## Task statement
Only certain lines below are wanted: those starting at the line containing "This screenshot has height=628, width=707." and ending at the line containing "is (876, 2210).", both included, each retyped exactly.

Records drawn from a dataset:
* * *

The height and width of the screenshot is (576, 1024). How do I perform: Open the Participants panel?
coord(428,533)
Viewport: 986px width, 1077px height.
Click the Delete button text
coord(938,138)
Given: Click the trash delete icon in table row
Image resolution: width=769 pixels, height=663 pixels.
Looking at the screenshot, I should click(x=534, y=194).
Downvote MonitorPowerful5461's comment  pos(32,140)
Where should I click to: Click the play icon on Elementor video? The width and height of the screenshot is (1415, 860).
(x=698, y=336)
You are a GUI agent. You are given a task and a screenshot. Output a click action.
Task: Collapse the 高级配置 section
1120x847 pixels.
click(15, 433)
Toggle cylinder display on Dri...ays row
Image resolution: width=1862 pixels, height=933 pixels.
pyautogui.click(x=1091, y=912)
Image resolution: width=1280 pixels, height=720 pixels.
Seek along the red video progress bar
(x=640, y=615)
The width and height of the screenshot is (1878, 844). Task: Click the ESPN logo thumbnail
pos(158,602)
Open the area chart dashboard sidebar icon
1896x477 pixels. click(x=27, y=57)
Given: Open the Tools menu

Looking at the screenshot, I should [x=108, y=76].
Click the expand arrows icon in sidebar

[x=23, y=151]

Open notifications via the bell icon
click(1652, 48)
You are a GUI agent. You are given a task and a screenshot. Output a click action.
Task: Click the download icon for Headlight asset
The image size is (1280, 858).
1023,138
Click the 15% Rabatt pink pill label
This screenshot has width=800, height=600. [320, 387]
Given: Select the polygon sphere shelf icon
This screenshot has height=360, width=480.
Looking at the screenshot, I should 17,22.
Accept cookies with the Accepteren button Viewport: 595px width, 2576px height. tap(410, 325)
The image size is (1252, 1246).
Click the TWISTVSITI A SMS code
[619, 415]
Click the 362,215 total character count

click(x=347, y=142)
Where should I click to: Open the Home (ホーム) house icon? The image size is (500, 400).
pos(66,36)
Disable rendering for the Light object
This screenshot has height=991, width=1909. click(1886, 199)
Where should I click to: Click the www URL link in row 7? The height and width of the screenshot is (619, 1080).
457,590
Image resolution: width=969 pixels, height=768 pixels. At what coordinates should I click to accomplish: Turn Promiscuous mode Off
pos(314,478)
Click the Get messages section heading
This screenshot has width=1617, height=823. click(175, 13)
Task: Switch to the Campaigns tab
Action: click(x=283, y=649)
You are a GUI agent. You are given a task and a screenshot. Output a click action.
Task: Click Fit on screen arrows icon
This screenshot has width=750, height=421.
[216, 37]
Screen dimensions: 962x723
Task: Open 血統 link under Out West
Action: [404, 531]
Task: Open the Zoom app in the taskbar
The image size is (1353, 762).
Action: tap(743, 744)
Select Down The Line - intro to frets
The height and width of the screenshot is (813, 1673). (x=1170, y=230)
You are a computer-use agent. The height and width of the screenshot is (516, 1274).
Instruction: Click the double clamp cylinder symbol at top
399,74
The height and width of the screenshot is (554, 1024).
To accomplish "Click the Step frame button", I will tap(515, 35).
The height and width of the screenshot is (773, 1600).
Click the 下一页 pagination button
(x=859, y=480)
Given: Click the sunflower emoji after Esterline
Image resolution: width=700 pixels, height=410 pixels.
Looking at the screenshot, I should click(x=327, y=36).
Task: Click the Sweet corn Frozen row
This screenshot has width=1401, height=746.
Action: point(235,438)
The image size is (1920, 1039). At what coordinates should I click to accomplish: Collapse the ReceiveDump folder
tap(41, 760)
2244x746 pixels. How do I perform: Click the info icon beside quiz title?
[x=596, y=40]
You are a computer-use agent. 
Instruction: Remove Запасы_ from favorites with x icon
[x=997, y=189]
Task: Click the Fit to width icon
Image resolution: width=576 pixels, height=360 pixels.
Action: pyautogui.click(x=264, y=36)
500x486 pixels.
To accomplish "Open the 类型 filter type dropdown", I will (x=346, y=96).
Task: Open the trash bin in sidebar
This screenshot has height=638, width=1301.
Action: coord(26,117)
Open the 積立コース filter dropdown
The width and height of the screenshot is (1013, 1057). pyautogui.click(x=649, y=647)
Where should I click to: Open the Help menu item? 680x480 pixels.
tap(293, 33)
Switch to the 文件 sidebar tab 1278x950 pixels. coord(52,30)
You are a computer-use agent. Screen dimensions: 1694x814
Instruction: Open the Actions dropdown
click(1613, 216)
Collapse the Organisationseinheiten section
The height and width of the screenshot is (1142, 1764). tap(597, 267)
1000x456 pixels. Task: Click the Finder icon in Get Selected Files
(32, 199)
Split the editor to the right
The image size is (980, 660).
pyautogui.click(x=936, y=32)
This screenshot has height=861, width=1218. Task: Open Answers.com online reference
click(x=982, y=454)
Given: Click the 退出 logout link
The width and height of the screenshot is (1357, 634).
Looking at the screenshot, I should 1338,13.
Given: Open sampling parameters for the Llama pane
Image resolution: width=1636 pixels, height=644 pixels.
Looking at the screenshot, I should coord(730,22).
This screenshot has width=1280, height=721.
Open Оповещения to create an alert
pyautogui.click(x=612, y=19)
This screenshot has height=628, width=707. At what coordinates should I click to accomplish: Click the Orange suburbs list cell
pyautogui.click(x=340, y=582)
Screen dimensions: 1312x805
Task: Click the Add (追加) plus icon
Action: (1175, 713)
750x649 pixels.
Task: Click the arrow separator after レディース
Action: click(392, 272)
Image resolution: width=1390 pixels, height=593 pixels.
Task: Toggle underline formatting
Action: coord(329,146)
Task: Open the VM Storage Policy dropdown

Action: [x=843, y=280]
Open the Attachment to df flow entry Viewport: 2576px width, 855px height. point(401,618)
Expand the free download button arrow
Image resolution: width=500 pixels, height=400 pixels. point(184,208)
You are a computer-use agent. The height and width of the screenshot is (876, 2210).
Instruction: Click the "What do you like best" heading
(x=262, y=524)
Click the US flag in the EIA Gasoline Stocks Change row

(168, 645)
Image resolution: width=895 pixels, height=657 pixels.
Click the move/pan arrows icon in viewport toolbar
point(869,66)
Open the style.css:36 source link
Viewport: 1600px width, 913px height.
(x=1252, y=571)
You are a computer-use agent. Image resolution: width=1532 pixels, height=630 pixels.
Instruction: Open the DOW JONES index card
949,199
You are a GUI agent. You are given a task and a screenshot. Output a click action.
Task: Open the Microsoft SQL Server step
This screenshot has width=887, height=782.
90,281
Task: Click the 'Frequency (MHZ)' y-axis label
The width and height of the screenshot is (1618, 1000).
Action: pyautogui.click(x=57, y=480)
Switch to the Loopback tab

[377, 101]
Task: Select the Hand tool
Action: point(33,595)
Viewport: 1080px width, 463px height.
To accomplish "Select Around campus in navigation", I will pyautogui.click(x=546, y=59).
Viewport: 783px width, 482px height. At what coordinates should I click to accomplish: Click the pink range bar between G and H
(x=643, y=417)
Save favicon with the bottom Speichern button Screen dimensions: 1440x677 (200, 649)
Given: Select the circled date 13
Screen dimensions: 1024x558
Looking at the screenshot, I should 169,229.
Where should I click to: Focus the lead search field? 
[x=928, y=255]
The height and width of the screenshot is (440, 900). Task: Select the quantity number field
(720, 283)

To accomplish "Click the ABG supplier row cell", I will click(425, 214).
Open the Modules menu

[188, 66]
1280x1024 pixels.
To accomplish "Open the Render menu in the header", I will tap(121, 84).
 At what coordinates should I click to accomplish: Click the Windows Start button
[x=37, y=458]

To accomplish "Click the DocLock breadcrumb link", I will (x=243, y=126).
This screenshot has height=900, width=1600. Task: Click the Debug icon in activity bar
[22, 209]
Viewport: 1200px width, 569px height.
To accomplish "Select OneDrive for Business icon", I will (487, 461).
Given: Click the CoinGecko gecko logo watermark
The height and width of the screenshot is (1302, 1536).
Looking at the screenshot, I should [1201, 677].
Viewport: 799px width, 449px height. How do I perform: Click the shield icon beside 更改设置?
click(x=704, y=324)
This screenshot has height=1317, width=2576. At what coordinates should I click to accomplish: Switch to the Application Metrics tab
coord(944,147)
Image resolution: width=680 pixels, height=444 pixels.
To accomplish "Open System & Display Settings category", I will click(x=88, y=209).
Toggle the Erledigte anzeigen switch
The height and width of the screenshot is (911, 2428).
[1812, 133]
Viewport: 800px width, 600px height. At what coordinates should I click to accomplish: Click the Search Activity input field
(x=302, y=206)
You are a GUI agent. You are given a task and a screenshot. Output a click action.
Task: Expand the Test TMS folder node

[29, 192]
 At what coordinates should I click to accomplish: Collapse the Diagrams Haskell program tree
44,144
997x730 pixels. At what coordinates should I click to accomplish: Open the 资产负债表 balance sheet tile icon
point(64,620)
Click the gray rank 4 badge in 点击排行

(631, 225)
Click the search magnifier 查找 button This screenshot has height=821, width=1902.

* * *

## Output
This screenshot has height=628, width=707. At what coordinates should I click to accomplish: Click the Orange suburbs list cell
pyautogui.click(x=340, y=582)
Screen dimensions: 1312x805
Task: Click the Add (追加) plus icon
Action: (1175, 713)
750x649 pixels.
Task: Click the arrow separator after レディース
Action: click(392, 272)
Image resolution: width=1390 pixels, height=593 pixels.
Task: Toggle underline formatting
Action: coord(329,146)
Task: Open the VM Storage Policy dropdown

Action: [x=843, y=280]
Open the Attachment to df flow entry Viewport: 2576px width, 855px height. point(401,618)
Expand the free download button arrow
Image resolution: width=500 pixels, height=400 pixels. point(184,208)
You are a computer-use agent. The height and width of the screenshot is (876, 2210).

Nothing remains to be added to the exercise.